Can you rewrite the items from the very first line through the line containing "pos(935,439)", with "Instruction" changed to "Directive" and all else left as it is?

**Provided entries:**
________
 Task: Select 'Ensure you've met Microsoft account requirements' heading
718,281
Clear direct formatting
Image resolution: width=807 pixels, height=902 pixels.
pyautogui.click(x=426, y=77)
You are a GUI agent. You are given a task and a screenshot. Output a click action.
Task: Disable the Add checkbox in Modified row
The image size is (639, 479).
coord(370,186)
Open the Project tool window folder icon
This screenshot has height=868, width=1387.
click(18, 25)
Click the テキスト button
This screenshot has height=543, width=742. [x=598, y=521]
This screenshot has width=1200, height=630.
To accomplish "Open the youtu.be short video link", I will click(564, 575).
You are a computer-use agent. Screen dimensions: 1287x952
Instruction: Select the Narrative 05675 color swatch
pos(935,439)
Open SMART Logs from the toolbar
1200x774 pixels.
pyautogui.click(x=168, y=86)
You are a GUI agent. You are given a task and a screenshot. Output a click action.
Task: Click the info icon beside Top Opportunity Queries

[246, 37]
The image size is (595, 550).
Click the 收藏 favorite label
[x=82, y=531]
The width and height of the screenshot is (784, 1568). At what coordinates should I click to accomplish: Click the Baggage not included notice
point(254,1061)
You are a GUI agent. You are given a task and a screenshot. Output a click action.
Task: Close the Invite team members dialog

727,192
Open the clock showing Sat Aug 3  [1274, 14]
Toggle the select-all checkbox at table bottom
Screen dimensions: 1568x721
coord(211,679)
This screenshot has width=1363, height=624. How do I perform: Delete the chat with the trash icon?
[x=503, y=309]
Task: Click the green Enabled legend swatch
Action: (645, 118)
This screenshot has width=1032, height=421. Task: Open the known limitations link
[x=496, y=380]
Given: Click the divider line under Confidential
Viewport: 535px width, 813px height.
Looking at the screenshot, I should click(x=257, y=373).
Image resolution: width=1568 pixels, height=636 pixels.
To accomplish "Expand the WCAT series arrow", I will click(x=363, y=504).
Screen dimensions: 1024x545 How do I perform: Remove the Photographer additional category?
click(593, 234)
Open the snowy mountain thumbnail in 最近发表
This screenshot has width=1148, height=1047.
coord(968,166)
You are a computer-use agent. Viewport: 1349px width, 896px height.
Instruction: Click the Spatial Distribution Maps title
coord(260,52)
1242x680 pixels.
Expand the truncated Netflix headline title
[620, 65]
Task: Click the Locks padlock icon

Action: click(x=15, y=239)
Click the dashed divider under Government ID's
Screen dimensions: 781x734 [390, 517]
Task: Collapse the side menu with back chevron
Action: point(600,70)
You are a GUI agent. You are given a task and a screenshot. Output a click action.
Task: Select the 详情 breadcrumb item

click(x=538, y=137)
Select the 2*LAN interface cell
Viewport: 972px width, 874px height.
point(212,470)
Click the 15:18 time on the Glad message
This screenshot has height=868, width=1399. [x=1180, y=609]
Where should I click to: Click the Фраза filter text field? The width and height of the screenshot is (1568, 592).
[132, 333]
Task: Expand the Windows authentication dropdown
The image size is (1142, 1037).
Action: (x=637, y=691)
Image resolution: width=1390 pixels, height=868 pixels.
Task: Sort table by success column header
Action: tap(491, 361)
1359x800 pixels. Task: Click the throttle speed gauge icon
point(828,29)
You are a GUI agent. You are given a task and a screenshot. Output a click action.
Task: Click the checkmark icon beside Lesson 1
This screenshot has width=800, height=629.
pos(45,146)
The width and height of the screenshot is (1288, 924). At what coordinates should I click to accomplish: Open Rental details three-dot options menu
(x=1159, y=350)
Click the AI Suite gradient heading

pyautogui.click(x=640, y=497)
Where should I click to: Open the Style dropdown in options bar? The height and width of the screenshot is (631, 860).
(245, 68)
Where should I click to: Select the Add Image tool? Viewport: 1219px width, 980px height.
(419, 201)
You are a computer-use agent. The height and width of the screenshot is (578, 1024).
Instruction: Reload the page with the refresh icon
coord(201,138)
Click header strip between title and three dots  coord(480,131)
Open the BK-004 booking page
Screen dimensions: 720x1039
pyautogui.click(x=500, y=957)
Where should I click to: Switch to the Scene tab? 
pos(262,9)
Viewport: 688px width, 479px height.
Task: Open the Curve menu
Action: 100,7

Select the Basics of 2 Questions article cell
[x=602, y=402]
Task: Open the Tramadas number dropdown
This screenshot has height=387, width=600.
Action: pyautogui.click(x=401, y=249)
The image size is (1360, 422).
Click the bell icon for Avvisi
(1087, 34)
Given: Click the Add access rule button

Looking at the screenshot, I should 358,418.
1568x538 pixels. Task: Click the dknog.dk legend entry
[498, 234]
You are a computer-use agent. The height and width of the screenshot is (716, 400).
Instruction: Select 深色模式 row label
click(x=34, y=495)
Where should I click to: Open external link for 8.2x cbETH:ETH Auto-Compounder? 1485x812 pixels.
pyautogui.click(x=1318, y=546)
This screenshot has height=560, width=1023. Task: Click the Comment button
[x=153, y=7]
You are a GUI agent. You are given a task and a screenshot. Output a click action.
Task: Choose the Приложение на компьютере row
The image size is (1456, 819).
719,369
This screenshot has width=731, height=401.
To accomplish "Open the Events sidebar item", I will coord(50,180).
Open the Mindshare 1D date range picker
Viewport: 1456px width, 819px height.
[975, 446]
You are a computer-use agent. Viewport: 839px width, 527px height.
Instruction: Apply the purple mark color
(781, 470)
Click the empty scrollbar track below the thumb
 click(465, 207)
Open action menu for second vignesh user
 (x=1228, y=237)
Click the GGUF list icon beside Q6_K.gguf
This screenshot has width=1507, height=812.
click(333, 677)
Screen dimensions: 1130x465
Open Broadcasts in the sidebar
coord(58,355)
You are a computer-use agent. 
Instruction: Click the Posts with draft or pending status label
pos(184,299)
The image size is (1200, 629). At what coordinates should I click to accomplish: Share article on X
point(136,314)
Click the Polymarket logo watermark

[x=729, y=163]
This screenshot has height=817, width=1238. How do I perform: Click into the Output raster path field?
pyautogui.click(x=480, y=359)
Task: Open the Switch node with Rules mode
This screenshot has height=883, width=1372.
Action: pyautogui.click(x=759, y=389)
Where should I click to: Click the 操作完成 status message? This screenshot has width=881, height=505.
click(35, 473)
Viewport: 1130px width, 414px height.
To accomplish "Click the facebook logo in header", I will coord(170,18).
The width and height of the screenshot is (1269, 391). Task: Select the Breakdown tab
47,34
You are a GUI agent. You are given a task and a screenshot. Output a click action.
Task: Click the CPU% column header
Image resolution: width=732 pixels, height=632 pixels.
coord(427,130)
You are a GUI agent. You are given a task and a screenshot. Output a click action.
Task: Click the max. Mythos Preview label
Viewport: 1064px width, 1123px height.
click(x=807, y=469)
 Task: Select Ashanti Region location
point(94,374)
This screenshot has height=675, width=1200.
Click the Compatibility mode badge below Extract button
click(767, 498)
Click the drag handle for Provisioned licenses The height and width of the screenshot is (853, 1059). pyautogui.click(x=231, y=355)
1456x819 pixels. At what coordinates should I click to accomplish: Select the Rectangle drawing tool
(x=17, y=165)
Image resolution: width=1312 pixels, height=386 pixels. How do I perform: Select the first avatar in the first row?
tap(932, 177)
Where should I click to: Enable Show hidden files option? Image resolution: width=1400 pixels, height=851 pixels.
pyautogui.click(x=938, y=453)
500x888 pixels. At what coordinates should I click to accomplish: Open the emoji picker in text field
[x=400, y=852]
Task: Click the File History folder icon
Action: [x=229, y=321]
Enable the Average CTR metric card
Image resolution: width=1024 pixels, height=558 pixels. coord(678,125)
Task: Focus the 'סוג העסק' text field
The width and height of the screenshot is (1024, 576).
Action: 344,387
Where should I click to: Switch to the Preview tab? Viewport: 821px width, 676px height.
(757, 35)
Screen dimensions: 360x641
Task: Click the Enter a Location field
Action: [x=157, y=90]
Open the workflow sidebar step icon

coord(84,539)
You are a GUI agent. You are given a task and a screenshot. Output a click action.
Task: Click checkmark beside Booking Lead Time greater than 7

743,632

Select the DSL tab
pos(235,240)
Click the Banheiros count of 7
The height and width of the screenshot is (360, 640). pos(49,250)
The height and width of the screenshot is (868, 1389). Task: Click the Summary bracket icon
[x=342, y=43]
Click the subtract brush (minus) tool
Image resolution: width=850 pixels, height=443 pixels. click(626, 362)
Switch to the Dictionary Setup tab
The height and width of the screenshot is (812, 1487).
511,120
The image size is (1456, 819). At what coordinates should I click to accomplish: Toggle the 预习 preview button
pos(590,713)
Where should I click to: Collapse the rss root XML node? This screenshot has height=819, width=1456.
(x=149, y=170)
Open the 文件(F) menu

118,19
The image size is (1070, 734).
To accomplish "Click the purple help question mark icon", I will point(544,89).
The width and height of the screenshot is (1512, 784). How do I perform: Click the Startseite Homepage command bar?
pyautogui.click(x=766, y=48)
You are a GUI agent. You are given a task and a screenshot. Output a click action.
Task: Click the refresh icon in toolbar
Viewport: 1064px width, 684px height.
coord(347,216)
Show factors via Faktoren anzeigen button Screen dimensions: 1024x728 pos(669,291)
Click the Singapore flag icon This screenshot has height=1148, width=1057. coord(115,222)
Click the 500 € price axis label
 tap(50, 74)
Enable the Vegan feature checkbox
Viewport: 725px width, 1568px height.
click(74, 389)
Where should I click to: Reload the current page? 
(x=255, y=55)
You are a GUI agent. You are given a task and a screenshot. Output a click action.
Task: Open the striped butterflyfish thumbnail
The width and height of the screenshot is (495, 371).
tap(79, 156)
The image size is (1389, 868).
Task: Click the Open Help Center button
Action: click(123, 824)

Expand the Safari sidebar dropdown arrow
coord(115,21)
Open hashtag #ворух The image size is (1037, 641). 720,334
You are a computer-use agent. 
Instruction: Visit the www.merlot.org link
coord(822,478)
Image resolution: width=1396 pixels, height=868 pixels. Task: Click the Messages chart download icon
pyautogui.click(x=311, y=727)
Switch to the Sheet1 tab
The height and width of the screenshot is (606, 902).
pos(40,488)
________
**Solution for this task:**
 Task: Select 'Ensure you've met Microsoft account requirements' heading
718,281
Clear direct formatting
Image resolution: width=807 pixels, height=902 pixels.
pyautogui.click(x=426, y=77)
You are a GUI agent. You are given a task and a screenshot. Output a click action.
Task: Disable the Add checkbox in Modified row
The image size is (639, 479).
coord(370,186)
Open the Project tool window folder icon
This screenshot has height=868, width=1387.
click(18, 25)
Click the テキスト button
This screenshot has height=543, width=742. [x=598, y=521]
This screenshot has width=1200, height=630.
To accomplish "Open the youtu.be short video link", I will click(564, 575).
You are a computer-use agent. Screen dimensions: 1287x952
Directive: Select the Narrative 05675 color swatch
pos(935,439)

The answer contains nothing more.